When Nora Ephron came to the 1989 Vancouver press junket for When Harry Met Sally, she did something memorable: She shook hands with each of the journalists, gave us her toothy smile, and asked for our names and publications.
In a world where people are divided between “talent” and “press,” it felt flattering to be individualized, a salutation from one of the tribe who had crossed over to the other side. Though she had already been nominated for an Academy Award as co-screenwriter 1983’s Silkwood, most of us still thought of her as a journalist who had found a nice sideline. Silkwood, based on a true story, was dramatized journalism. Her 1986 film Heartburn, based on her breakup with Carl Bernstein, was dramatized first-person journalism.
As a screenwriter, she was then just another subordinate in the movie-making system. As a journalist, she was a superstar, whose acerbic influential style appeared in Esquire, New York and countless other publications.
Then came When Harry Met Sally.
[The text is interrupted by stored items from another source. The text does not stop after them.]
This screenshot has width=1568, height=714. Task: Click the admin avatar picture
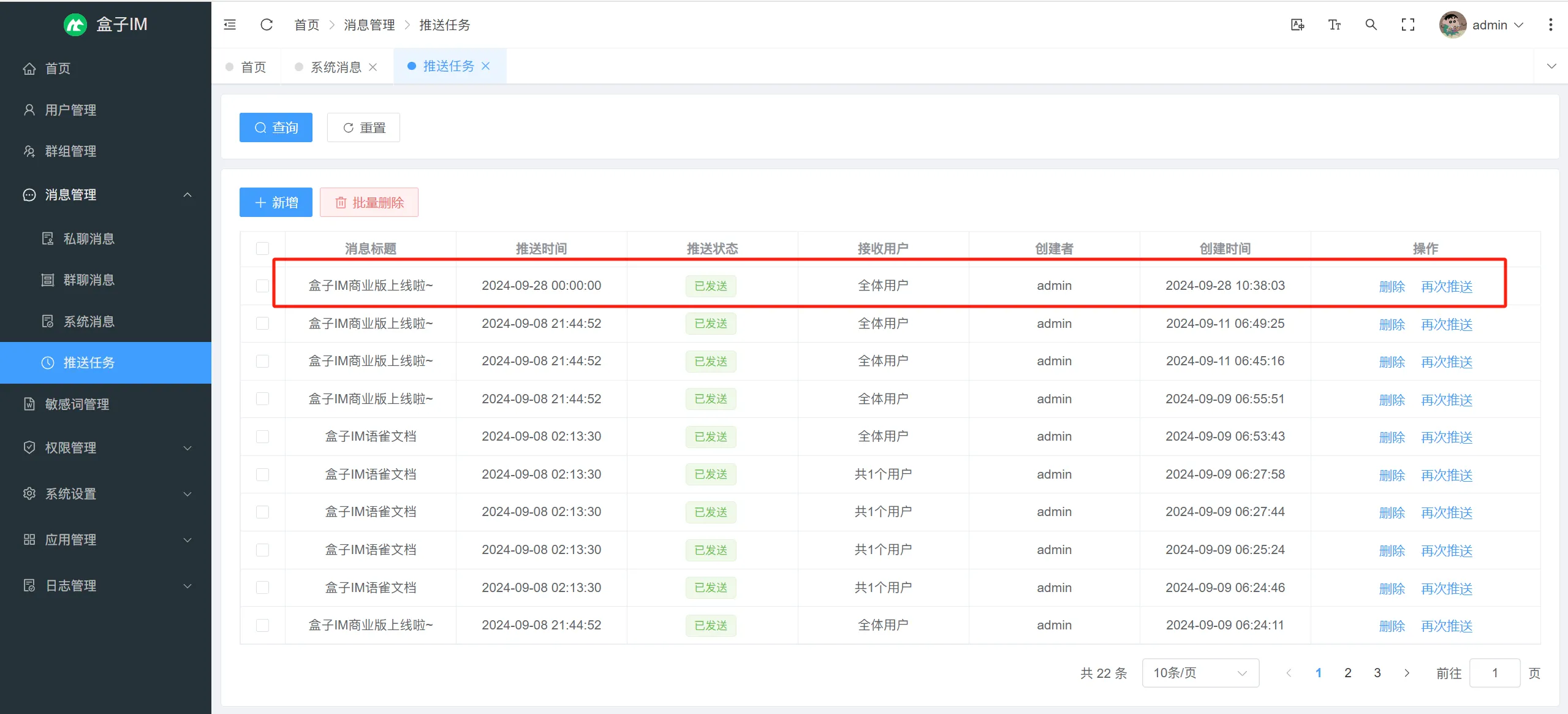(1452, 25)
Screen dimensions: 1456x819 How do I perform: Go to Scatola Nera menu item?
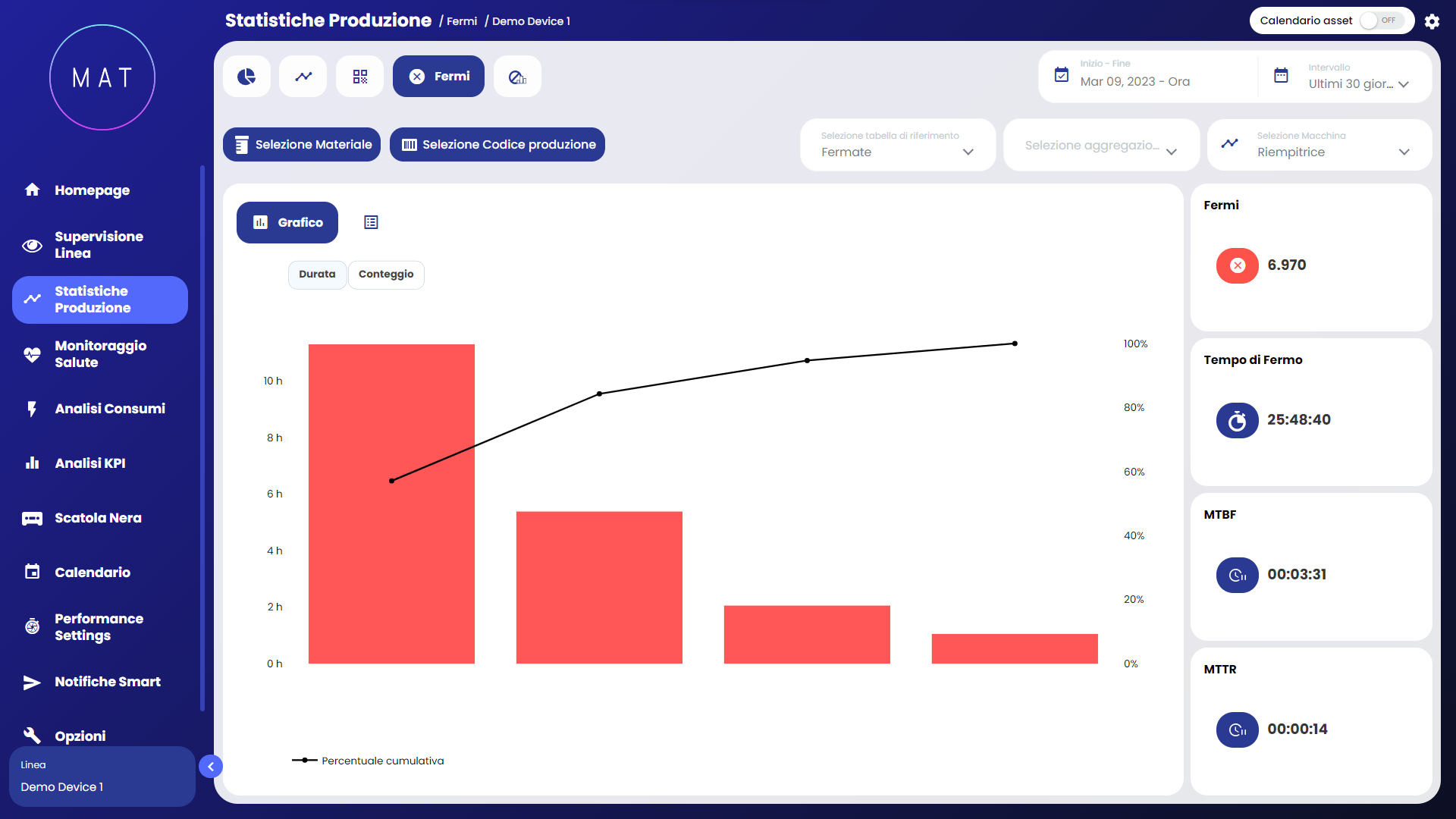click(98, 518)
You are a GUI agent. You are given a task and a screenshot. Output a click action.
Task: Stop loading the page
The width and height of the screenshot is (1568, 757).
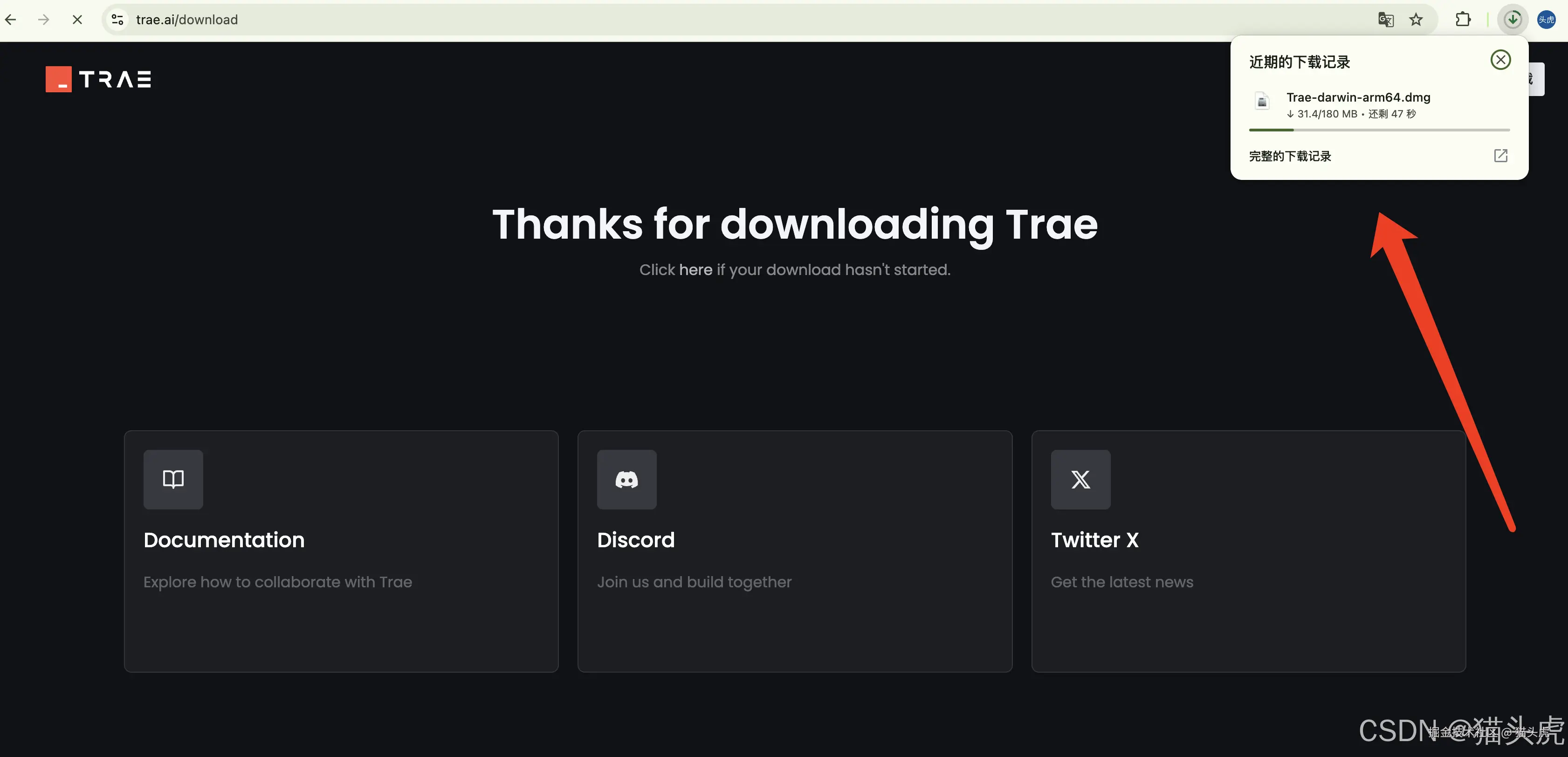[77, 20]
The film was promoted not as a romcom but a buddy movie – Rob Reiner and Billy Crystal were the models for the leads, with Meg Ryan a female stand-in, and at the press conference Ephron deferred to her male collaborators.
Of course, what we most remember now is Meg Ryan’s fake orgasm scene, which was definitely Ephron’s idea.
And Ephron went on to establish the post-Woody Allen template for romantic comedy, invariably a tale about two lonely, deserving people who love old movies and who are lucky enough to find each other.
As she told the Los Angeles Times: “It struck me that the movies had spent more than half a century saying, ‘They lived happily ever after’ and the following quarter century warning that they’ll be lucky to make it through the weekend. Possibly now we are entering a third era, in which the movies will be sounding a note of cautious optimism: You know, it just might work.”